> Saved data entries

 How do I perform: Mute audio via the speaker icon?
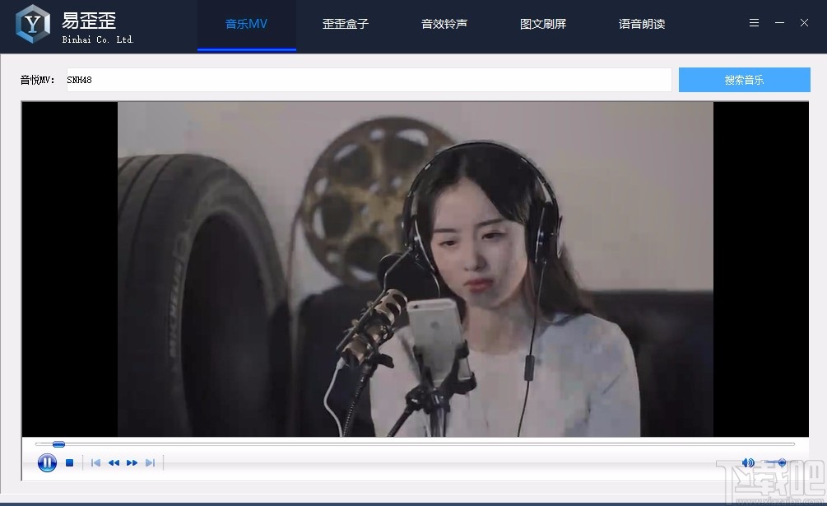click(x=748, y=462)
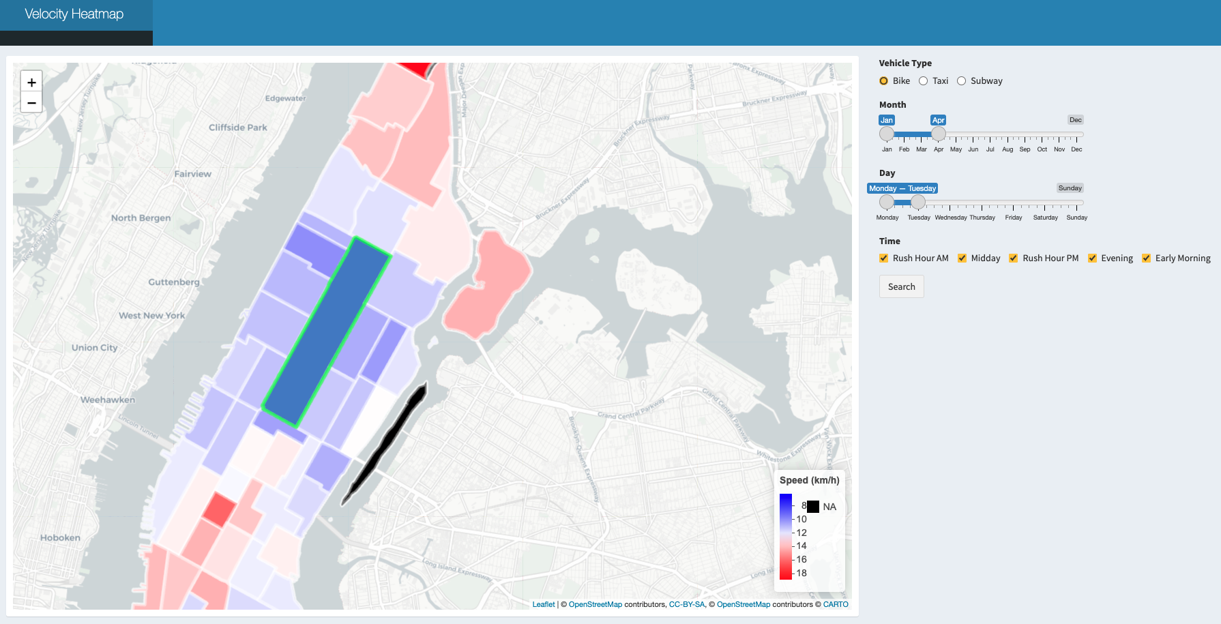This screenshot has width=1221, height=624.
Task: Click the Velocity Heatmap header title
Action: click(x=74, y=14)
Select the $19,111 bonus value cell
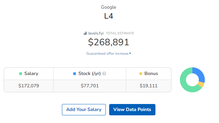 [x=148, y=86]
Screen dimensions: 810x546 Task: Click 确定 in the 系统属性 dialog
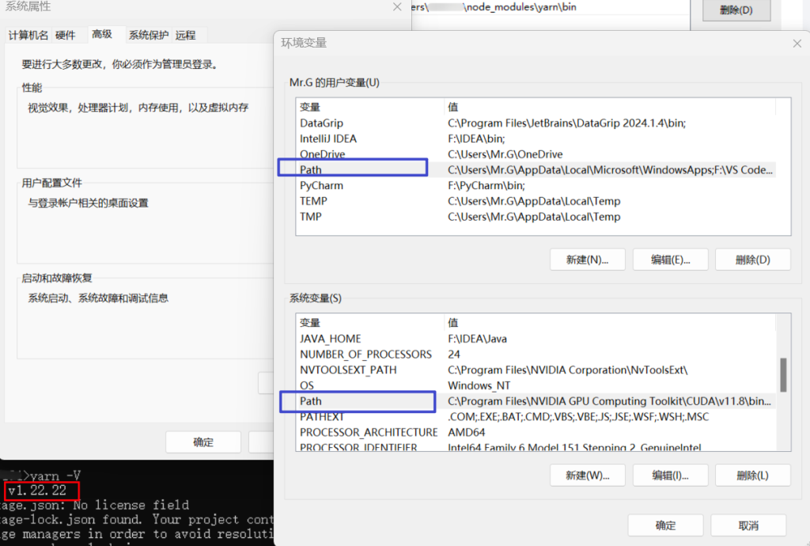click(x=203, y=442)
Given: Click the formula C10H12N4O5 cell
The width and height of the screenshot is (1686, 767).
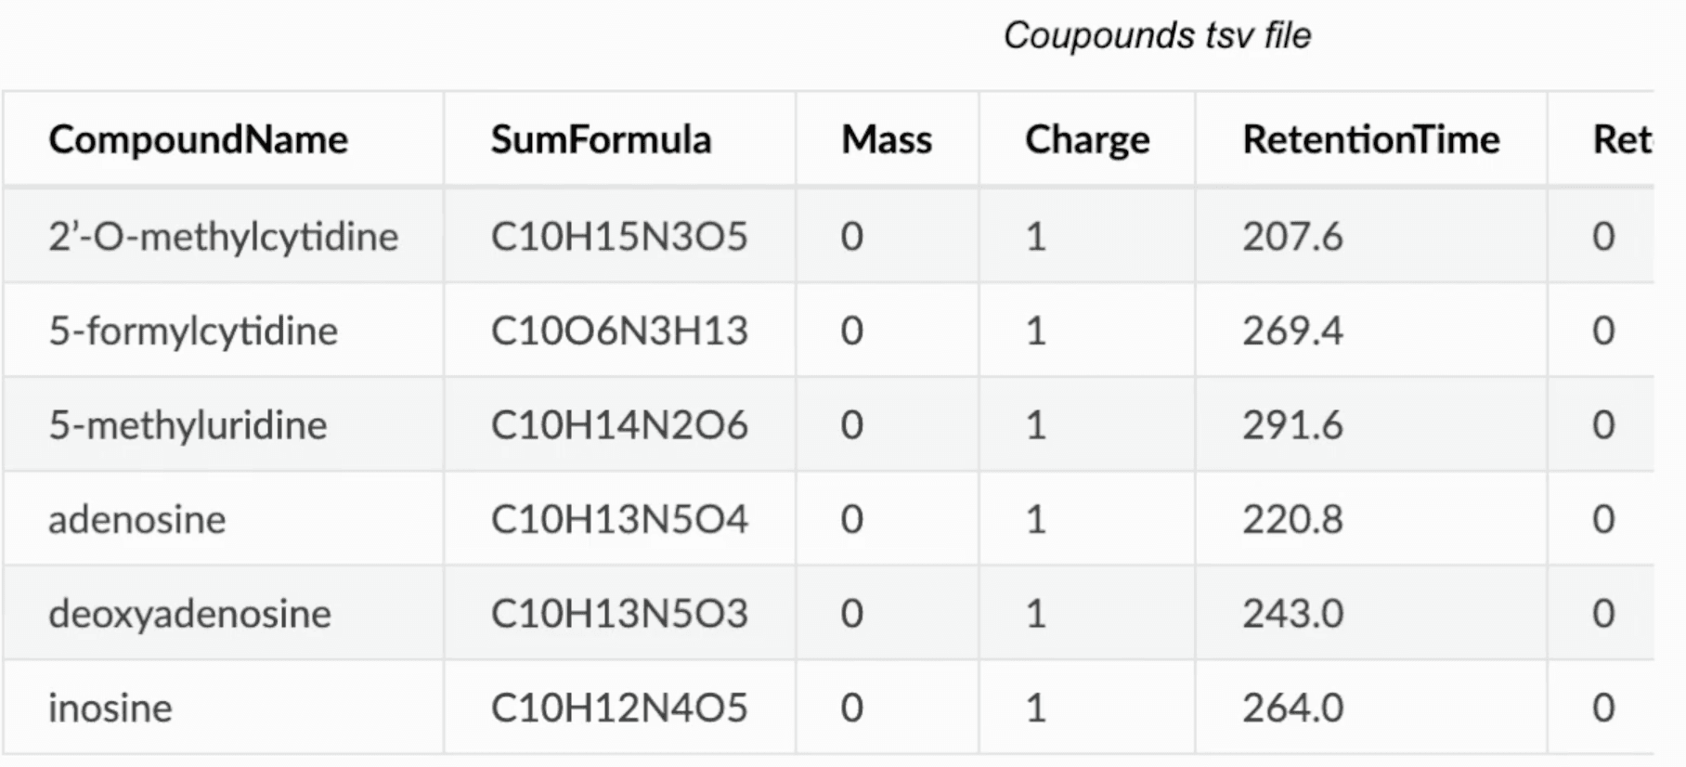Looking at the screenshot, I should 619,708.
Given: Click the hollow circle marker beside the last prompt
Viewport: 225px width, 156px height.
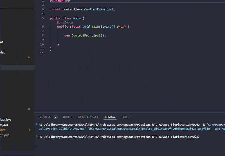Looking at the screenshot, I should [x=37, y=137].
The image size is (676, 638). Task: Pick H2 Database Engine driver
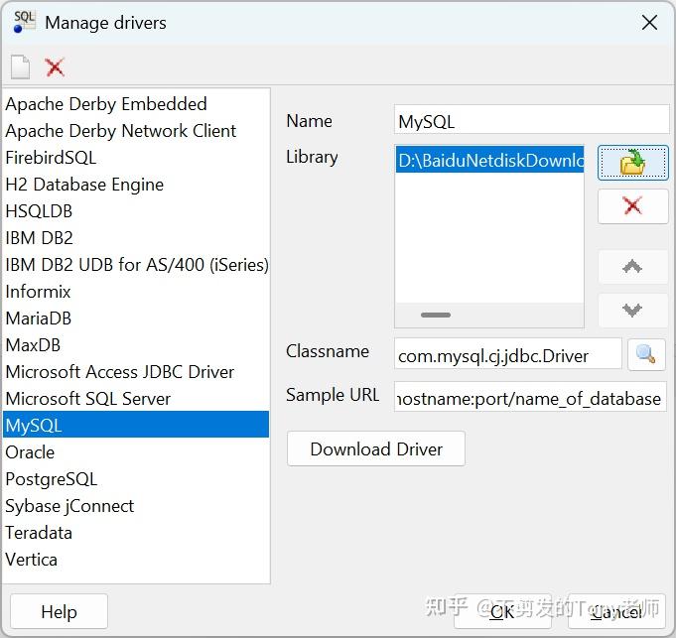(84, 184)
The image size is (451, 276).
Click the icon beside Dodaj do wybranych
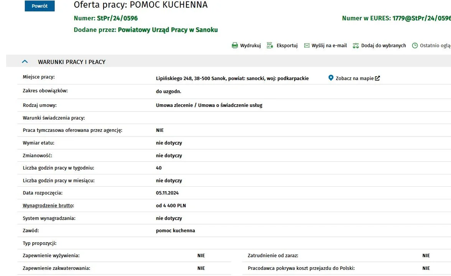(x=356, y=46)
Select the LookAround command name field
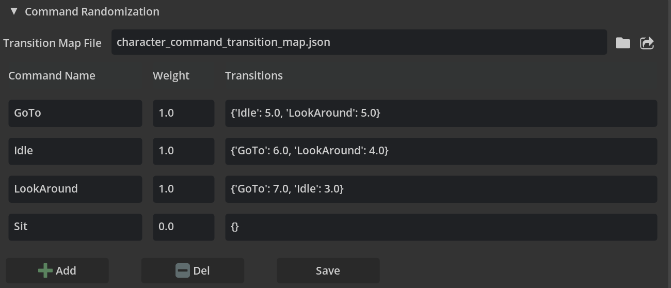 [x=75, y=189]
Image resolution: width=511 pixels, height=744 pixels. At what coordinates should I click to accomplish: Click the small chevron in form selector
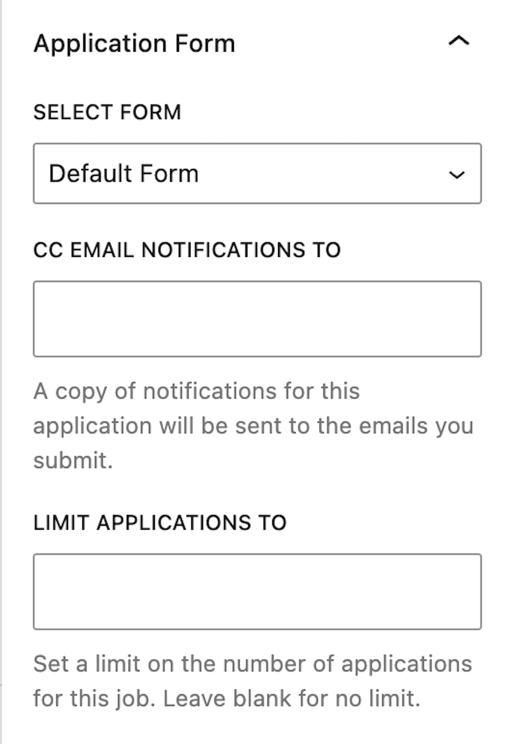[x=457, y=175]
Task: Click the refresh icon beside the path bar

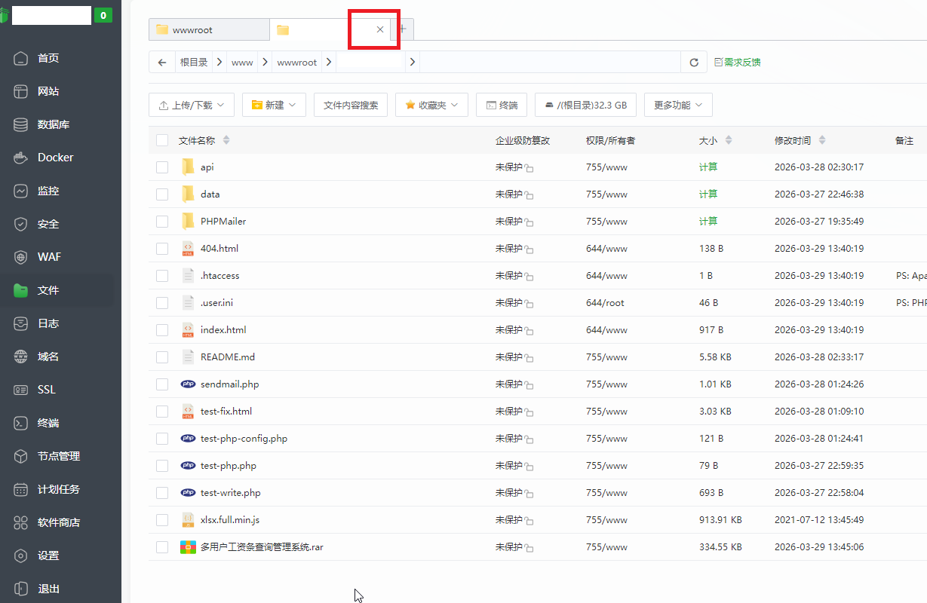Action: click(693, 62)
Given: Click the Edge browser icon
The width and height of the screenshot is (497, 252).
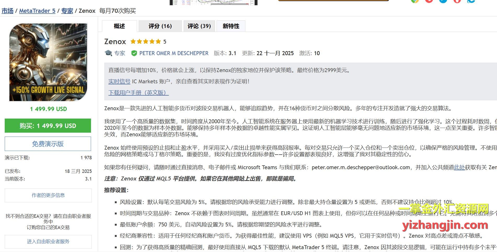Looking at the screenshot, I should (471, 1).
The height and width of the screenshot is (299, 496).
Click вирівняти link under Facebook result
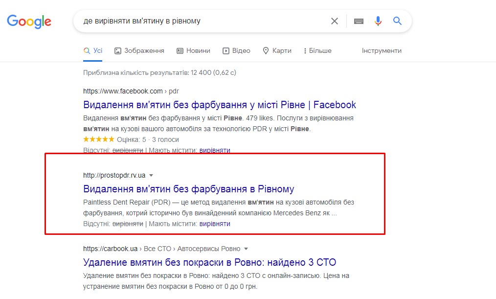coord(215,150)
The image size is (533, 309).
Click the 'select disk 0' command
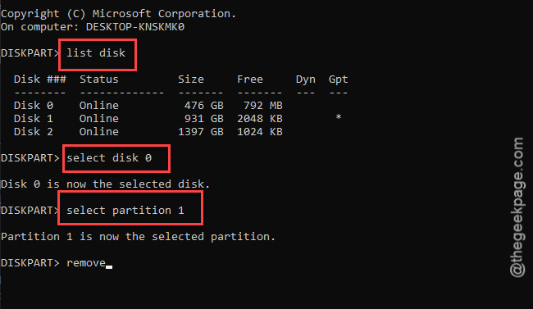[109, 158]
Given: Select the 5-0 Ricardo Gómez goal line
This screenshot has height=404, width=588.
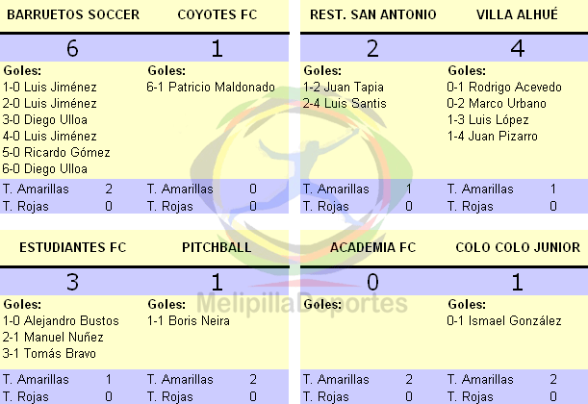Looking at the screenshot, I should coord(56,152).
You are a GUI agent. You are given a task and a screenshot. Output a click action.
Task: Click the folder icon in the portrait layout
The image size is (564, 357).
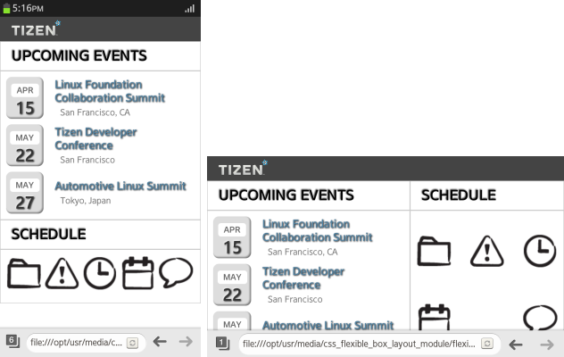point(24,272)
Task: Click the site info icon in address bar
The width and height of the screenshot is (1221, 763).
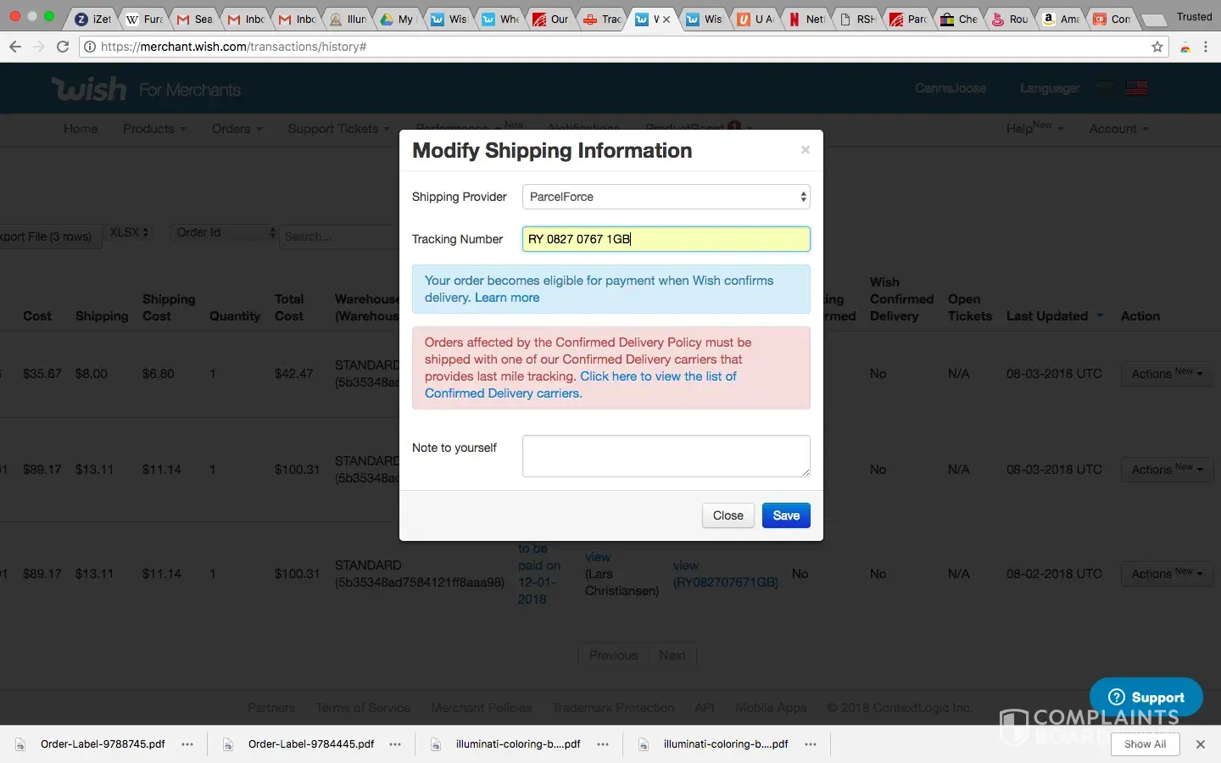Action: (89, 47)
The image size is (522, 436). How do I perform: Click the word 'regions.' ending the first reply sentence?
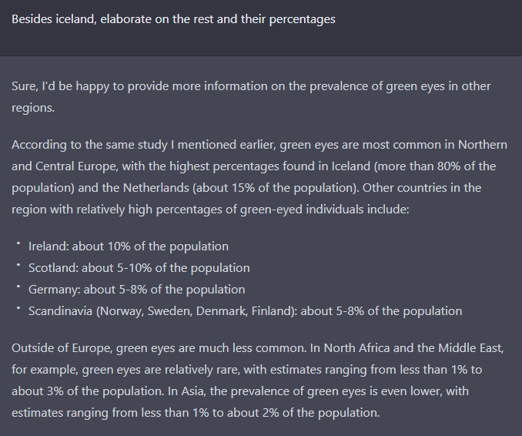(33, 108)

> WHAT YOU NEED TO DO
Without the images, output all the entries exactly as they stand.

> RESULT FOR THIS EXERCISE
 How do I perform: Mute audio via the speaker icon?
click(x=748, y=462)
This screenshot has width=1221, height=624.
Task: Click the Velocity Heatmap header title
Action: click(x=74, y=14)
Select the $19,111 bonus value cell
 [x=148, y=86]
Screen dimensions: 810x546 Task: Click 确定 in the 系统属性 dialog
click(x=203, y=442)
Given: Click the formula C10H12N4O5 cell
The width and height of the screenshot is (1686, 767).
Looking at the screenshot, I should 619,708.
Given: Click the hollow circle marker beside the last prompt
Viewport: 225px width, 156px height.
Looking at the screenshot, I should [x=37, y=137].
The image size is (676, 638). Task: Pick H2 Database Engine driver
(84, 184)
The image size is (451, 276).
Click the icon beside Dodaj do wybranych
(x=356, y=46)
Select the LookAround command name field
 [x=75, y=189]
Image resolution: width=511 pixels, height=744 pixels. At what coordinates should I click to accomplish: Click the small chevron in form selector
[x=457, y=175]
Task: Click the refresh icon beside the path bar

Action: click(693, 62)
Given: Click the Edge browser icon
The width and height of the screenshot is (497, 252).
Looking at the screenshot, I should (471, 1).
The height and width of the screenshot is (299, 496).
Click вирівняти link under Facebook result
coord(215,150)
The image size is (533, 309).
Click the 'select disk 0' command
[109, 158]
Given: Select the 5-0 Ricardo Gómez goal line
This screenshot has height=404, width=588.
Looking at the screenshot, I should coord(56,152).
You are a GUI agent. You are given a task and a screenshot. Output a click action.
Task: Click the folder icon in the portrait layout
The image size is (564, 357).
point(24,272)
Task: Click the site info icon in address bar
The width and height of the screenshot is (1221, 763).
Action: (89, 47)
The image size is (522, 436). How do I perform: Click the word 'regions.' ending the first reply sentence?
(33, 108)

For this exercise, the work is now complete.